| AIM 1 |
Please copy the roof molding thread word for word from "# Roof/Drip Rail" to "where to order?".
| AIM 2 |
Name every source for buying the molding that the roof molding thread mentions.
| AIM 3 |
Continue the forum thread about the roof drip rail molding past its last post.

| DOCUMENT SECTION |
- - - -
# Roof/Drip Rail Molding



## IROCZILLA (Jun 29, 2012)

So while washing my car I had removed the black strip and sorta bent it a little. It's not very noticeable, but I know it's there. Anyone know where to get a new pair or where to order?


----------



## brian v (Dec 25, 2011)

Your kidding me right ? GMParts Direct . Dealer . Try heating the strip to make it pliable use even pressure with your thumbs to reshape the strip if possible ....


----------



## IROCZILLA (Jun 29, 2012)

brian v said:


> Your kidding me right ? GMParts Direct . Dealer . Try heating the strip to make it pliable use even pressure with your thumbs to reshape the strip if possible ....


No not kidding. I did a search on ebay and found some but they seemed pricey is why I posted on here. I reshaped as best I could but theres a pretty sharp crease in one and the other is a little raised. Thanks for the info on the part though.
- - - -
| RECORD EXTRACTS |
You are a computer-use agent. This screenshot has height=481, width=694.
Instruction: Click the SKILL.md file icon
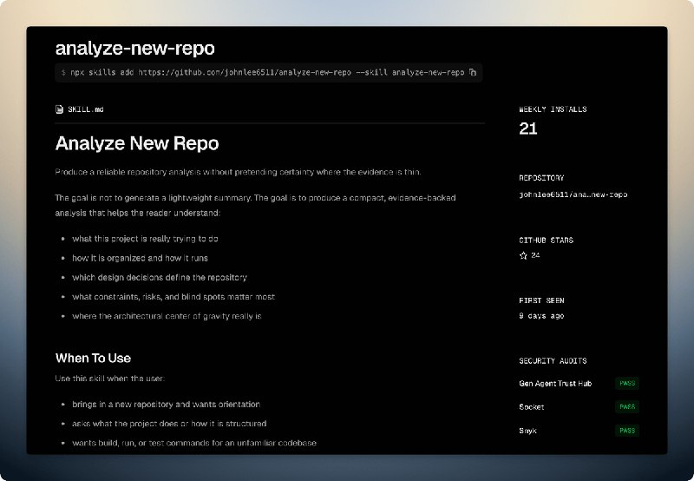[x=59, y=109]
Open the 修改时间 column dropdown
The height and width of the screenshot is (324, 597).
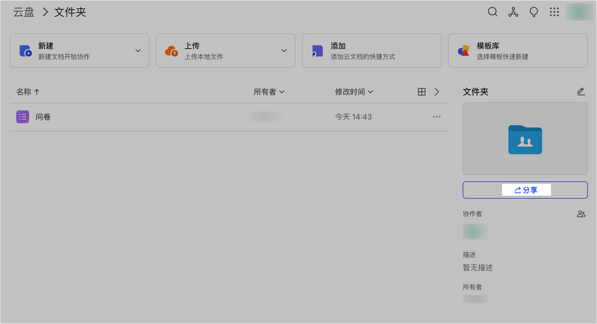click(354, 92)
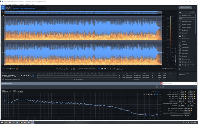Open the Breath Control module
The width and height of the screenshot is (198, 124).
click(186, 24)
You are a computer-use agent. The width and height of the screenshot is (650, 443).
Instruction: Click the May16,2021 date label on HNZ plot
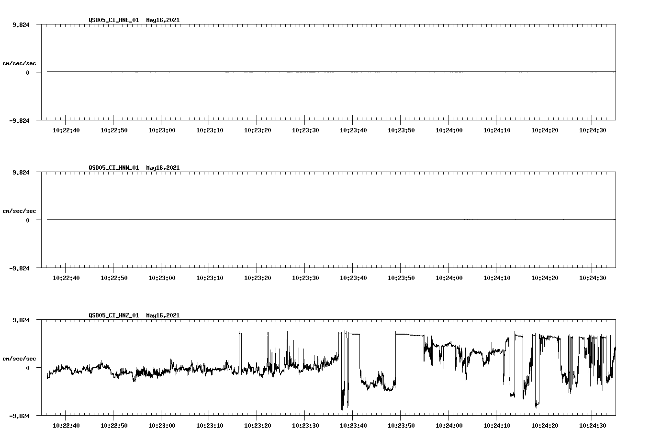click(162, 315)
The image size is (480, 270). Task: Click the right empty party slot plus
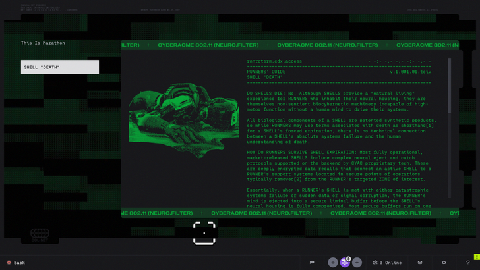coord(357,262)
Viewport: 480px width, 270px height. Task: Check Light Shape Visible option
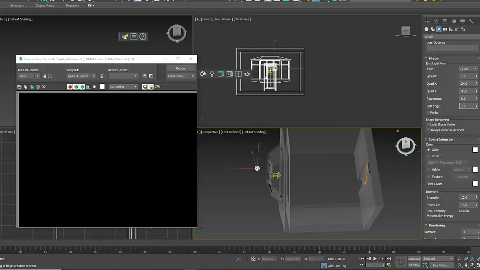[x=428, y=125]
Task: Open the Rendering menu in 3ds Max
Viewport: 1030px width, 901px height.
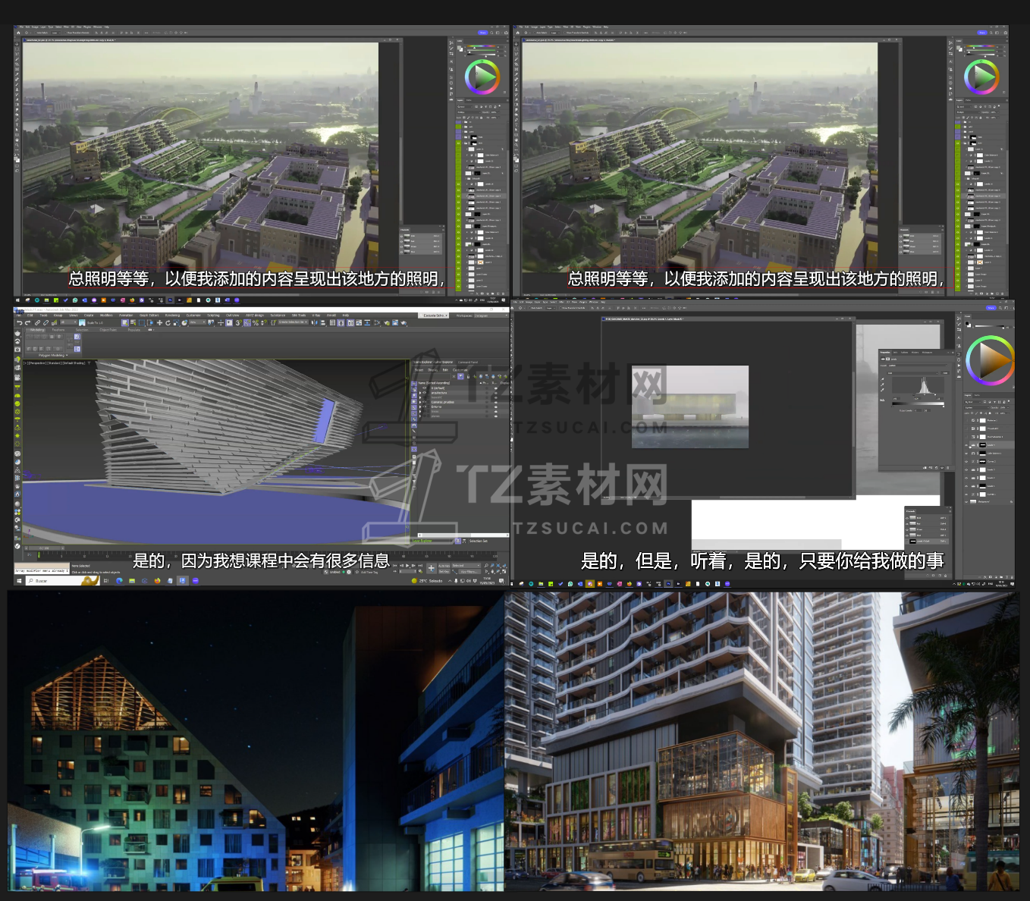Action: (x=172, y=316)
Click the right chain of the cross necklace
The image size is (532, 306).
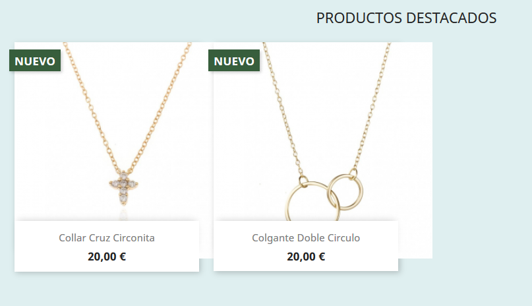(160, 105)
- - - -
| EXERCISE ANSWER 1 |
# Roof/Drip Rail Molding



## IROCZILLA (Jun 29, 2012)

So while washing my car I had removed the black strip and sorta bent it a little. It's not very noticeable, but I know it's there. Anyone know where to get a new pair or where to order?

| EXERCISE ANSWER 2 |
GMParts Direct
Dealer
ebay

| EXERCISE ANSWER 3 |
----------



## phantom (May 20, 2011)

Sorry for my dumb question, but can you tell me how you removed the strips?


cheers!
phantom


Sent from AutoGuide.com App


----------



## IROCZILLA (Jun 29, 2012)

phantom said:


> Sorry for my dumb question, but can you tell me how you removed the strips?
> 
> 
> cheers!
> ...


Not a dumb question at all. The way I did it, which might not be the correct/best way, was to get a flat head screw driver and a piece of cardboard (to not damage paint) and they should just pop off. I messed up when I stepped on the molding...


----------



## brian v (Dec 25, 2011)

Those strips should slide out from the rear two end caps , one on each strip first then tug with even pressure .
Yes they will slide right back into place .. Temperature is the key element for this procedure though , A nice sunny day when every thing has expanded and pliable .

My favorite pass time is detailing Mý IT . Cruzen..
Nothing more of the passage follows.